The Most Disgusting Creature in the World!

I like to consider myself relatively informed, whether it be about current events, upcoming movies, or methods for getting out of housework that my wife has demanded, um nope, sweetly asked me to complete. I’ve tried many strange foods, and am open to trying many more. There are, however, certain things that I was just plain not prepared to experience, see, or learn about.

The day before Tevye was born we had been told by the ultrasound technician that he weighed approximately eight pounds. Imagine our surprise when, after much groaning, screaming, and facial-contorting(and that was just me), it was announced that he actually weighed 9lbs, 9oz! While there was significantly more mass than I was expecting for such a new baby, holding him was one of the happiest moments of my life. He didn’t cry or complain the entire time that he was being checked out by the doctor, and we were all completely thrilled…until…

While I held my newborn son, Nicole was informed that the placenta needed to come out. Oh sure, I’d heard/read about placentas. Not having seen one, I had my preconceived notions of what one might look like. I’ve certainly never been squeamish when it comes to anything medical(my Mum and I used to watch surgery on TV while we ate our supper), but this was different. Since, while I wasn’t bothered by the concept, I didn’t really have any interest in seeing the placenta, I was concentrating on my beautiful wife and child, and thinking just how wonderful everything was at that very moment. The doctor, nice as he may be, decided that we should see the placenta, held aloft like he was hoisting the Stanley Cup!

Ugh! Perhaps it wouldn’t have been so bad if I hadn’t read about some different cultural practices regarding placentas. Some people bury them, and others, well, eat them. Perhaps it was more shock at the size of the thing! You could wear it as a hat, if you felt so inclined(there’s an image for you!) Here’s another idea.

You could use it to paint a picture, similar to, if you’ve ever had the opportunity, making salmon prints.

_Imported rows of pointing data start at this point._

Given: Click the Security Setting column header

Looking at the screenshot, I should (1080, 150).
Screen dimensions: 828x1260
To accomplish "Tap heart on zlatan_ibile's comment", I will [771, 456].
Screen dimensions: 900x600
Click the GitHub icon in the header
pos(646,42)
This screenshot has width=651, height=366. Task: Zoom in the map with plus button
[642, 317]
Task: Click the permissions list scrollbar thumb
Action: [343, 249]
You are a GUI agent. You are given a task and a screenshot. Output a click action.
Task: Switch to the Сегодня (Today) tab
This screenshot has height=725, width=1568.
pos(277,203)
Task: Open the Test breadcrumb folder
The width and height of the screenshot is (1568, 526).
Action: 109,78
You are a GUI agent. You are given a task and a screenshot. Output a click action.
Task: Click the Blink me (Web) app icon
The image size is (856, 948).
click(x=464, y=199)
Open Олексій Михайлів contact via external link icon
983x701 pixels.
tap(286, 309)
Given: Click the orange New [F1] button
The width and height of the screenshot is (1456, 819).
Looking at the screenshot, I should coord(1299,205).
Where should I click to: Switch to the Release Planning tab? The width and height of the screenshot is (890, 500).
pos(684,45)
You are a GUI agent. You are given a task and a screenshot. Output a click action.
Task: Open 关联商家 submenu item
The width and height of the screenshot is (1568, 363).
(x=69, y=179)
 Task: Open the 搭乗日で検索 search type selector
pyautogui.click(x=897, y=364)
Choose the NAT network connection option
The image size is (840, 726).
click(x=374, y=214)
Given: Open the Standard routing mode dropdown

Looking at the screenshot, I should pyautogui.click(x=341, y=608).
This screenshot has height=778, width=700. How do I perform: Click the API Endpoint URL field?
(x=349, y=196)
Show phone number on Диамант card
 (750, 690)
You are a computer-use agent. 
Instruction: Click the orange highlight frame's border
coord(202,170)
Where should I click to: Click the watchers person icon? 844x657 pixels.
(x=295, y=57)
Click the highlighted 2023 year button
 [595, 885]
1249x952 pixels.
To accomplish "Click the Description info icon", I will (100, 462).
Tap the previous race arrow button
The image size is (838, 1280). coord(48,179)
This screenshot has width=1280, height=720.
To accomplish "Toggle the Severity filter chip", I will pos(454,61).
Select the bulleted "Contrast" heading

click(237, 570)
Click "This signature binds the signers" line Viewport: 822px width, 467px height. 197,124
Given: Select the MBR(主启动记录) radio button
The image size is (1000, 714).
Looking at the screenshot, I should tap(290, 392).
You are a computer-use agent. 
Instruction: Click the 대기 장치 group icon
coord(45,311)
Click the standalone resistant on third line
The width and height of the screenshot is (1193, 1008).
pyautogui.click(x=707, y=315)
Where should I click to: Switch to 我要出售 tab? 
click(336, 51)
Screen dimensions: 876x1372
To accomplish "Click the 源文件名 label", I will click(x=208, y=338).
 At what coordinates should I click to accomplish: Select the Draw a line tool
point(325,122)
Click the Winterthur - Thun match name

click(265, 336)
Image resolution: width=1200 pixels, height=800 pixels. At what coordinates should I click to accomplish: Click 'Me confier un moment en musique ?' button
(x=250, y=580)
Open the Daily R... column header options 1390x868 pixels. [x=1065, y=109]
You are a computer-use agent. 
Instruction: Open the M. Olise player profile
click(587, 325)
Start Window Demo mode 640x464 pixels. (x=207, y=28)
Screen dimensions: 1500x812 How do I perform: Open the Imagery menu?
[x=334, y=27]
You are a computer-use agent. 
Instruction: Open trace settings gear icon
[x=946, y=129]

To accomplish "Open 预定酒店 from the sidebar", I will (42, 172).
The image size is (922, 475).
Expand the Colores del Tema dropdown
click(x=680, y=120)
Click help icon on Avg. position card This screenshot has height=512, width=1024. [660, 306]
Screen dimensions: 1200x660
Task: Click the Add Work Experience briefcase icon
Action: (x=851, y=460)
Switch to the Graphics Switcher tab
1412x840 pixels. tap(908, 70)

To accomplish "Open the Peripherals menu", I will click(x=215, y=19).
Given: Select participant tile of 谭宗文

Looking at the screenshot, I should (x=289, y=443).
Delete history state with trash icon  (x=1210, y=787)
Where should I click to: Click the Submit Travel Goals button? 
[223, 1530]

Now, I’m not sure if this is only a Goldstream River(just outside of Victoria, BC) thing, but for those of you unfamiliar with this most essential of practices to Victorian culture, basically what you do is this: First, you’ll want to procure a large dead salmon, preferably one that swam up the river to spawn, did it’s thing, and then died. Once you have your salmon, cover it with paint, and then press it on a large piece of paper. Voila, le Print du Salmon!

Now apply all those same principles to a placenta. Perhaps some of you are thinking that this sounds like a good idea, and hey, if that’s your thing, then knock your socks off. As a man, though, this isn’t my idea of a good time. I would imagine most people think that I’m crazy for even suggesting such a thing. Here’s the best part about my whole Placenta-painting afternoon, I’m not making this up!  Why not head on over to “How to make a Placenta Print”, and get detailed instructions for yourself! A word of warning, though, and I can’t stress this enough, don’t take a sip of your coffee immediately prior to clicking that link. Oh, it’s a real thing. People do this!

Ha, and after seeing the picture of Tevye, you probably thought I was going to talk about poop, didn’t you?! Doesn’t seem so bad now, does it?